>> start

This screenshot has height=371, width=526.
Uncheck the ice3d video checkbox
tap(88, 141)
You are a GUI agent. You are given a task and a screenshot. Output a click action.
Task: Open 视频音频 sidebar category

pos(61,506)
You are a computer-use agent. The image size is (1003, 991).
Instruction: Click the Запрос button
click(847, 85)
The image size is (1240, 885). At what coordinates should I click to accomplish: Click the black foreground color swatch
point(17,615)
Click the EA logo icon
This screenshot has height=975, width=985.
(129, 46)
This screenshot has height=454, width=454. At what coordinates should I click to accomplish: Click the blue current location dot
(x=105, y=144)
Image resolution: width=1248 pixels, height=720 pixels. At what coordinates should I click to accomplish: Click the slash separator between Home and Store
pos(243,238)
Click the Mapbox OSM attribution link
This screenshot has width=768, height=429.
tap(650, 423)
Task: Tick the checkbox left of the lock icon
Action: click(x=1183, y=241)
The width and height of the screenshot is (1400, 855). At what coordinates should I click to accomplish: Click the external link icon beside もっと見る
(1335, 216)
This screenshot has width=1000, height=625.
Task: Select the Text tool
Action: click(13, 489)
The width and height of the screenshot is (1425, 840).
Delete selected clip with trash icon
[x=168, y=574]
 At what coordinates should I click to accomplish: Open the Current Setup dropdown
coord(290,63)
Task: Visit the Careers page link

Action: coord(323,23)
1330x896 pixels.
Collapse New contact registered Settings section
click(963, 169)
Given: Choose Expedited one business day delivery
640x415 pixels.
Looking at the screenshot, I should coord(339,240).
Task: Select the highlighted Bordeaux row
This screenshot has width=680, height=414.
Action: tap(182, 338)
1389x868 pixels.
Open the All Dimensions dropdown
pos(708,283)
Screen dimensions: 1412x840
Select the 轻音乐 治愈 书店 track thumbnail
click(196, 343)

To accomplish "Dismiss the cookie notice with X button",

>> end

**Exercise instructions**
Copy out all of the lines above, character for character.

**Solution**
This screenshot has height=371, width=526.
Uncheck the ice3d video checkbox
tap(88, 141)
You are a GUI agent. You are given a task and a screenshot. Output a click action.
Task: Open 视频音频 sidebar category

pos(61,506)
You are a computer-use agent. The image size is (1003, 991).
Instruction: Click the Запрос button
click(847, 85)
The image size is (1240, 885). At what coordinates should I click to accomplish: Click the black foreground color swatch
point(17,615)
Click the EA logo icon
This screenshot has height=975, width=985.
(129, 46)
This screenshot has height=454, width=454. At what coordinates should I click to accomplish: Click the blue current location dot
(x=105, y=144)
Image resolution: width=1248 pixels, height=720 pixels. At what coordinates should I click to accomplish: Click the slash separator between Home and Store
pos(243,238)
Click the Mapbox OSM attribution link
This screenshot has width=768, height=429.
tap(650, 423)
Task: Tick the checkbox left of the lock icon
Action: click(x=1183, y=241)
The width and height of the screenshot is (1400, 855). At what coordinates should I click to accomplish: Click the external link icon beside もっと見る
(1335, 216)
This screenshot has width=1000, height=625.
Task: Select the Text tool
Action: click(13, 489)
The width and height of the screenshot is (1425, 840).
Delete selected clip with trash icon
[x=168, y=574]
 At what coordinates should I click to accomplish: Open the Current Setup dropdown
coord(290,63)
Task: Visit the Careers page link

Action: coord(323,23)
1330x896 pixels.
Collapse New contact registered Settings section
click(963, 169)
Given: Choose Expedited one business day delivery
640x415 pixels.
Looking at the screenshot, I should coord(339,240).
Task: Select the highlighted Bordeaux row
This screenshot has width=680, height=414.
Action: tap(182, 338)
1389x868 pixels.
Open the All Dimensions dropdown
pos(708,283)
Screen dimensions: 1412x840
Select the 轻音乐 治愈 书店 track thumbnail
click(196, 343)

To accomplish "Dismiss the cookie notice with X button",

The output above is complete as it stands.